For this purpose, rice husk and olive pit biochars (RHB and OPB, respectively) were produced in a continuously feed reactor (Pyreka reactor, max. temperature 500 ºC, residence time 12 min; N2 atmosphere).

The efficiency of lead and copper ions (Pb²⁺, Cu2+) removal by the biochars was investigated through batch adsorption experiments. 20 mL of single-metal solutions with 0.05, 0.1, 0.5, 1, 2 and 5 mM of initial concentration of Pb2+ and Cu2+ were mixed with 20 mg of milled biochar during 48 h. After filtering at 0.45 µm, their concentrations were measured by ICP-OES (Varian ICP 720-ES, Varian Inc., CA, USA).

Removal efficiency of both heavy metals was over 80 % for RHB and OPB when the initial cation concentration was ≤ 0.5 mM. RHB removal capacity was 26 % for Cu2+ and 35 % for Pb2+ when the initial concentration of metal was 5 mM, whereas OPB removal capacity for both cations was lower than 20 %. The adsorption data fitted well to a Langmuir model for both cations for RHB as other authors found [3]. Although, the Langmuir maximum sorption capacity obtained in this work for Cu2+ was similar to that obtain by Samsuri et al. (2014) [3], it was lower for Pb2+. However, sorption data for OPB better fitted to a Temkin isotherm model for Cu2+ and Freundlich model for Pb2+.

The selection of the adequate biomass to produce biochars for the immobilization of trace elements, as Pb and Cu, in soils is very important, due to the huge differences in their adsorption efficiency.
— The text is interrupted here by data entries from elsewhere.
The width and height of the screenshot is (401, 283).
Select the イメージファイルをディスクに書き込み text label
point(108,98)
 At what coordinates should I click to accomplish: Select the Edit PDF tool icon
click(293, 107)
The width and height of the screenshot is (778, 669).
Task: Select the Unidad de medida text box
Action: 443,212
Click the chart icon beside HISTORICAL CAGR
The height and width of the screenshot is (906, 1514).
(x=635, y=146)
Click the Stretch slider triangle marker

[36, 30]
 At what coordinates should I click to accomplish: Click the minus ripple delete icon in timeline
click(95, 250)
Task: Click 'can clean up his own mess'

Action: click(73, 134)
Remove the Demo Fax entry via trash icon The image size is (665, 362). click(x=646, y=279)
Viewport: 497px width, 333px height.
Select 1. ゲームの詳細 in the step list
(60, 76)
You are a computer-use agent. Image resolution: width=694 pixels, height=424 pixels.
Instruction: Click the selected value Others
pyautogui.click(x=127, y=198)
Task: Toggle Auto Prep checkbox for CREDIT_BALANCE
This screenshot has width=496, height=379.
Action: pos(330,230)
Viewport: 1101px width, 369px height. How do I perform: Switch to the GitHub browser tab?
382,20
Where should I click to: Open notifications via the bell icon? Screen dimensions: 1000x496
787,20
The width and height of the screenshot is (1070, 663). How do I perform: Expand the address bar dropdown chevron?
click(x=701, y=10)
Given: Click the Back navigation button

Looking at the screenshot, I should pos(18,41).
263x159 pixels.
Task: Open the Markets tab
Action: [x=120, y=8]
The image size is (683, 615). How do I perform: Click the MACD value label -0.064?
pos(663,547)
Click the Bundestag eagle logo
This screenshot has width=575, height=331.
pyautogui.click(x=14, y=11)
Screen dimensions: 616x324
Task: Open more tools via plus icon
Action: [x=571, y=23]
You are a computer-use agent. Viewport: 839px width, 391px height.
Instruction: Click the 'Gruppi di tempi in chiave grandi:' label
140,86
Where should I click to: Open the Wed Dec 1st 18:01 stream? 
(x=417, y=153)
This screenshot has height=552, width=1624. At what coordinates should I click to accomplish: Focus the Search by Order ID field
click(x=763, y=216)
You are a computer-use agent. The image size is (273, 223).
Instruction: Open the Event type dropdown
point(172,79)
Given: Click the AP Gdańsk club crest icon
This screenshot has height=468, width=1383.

RHB showed a greater removal efficiency for Cu2+ and Pb2 than OPB.

References:

[1] Uchimiya, M., Klasson, K.T., Wartelle, L.H., Lima, I.M., 2011. Chemosphere 82, 1438-1447.

[2] Zhao, J., Shen, X.-J., Domene, X., Alcañiz, J.-M., Liao, X., Palet, C., 2019. Sci. Rep. 9, 9869.

[3] Samsuri, A.W., Sadegh-Zadeh, F., She-Bardan, B.J., 2014. Int. J. Environ. Sci. Technol. 11, 967.

Acknowledgements:

The former Spanish Ministry of Economy, Industry and Competitiveness (MINEICO) and AEI/FEDER are thanked for funding the project CGL2016-76498-R (BIOREMEC). P. Campos thanks the “Fundación Tatiana Pérez de Guzmán el Bueno” for funding her PhD.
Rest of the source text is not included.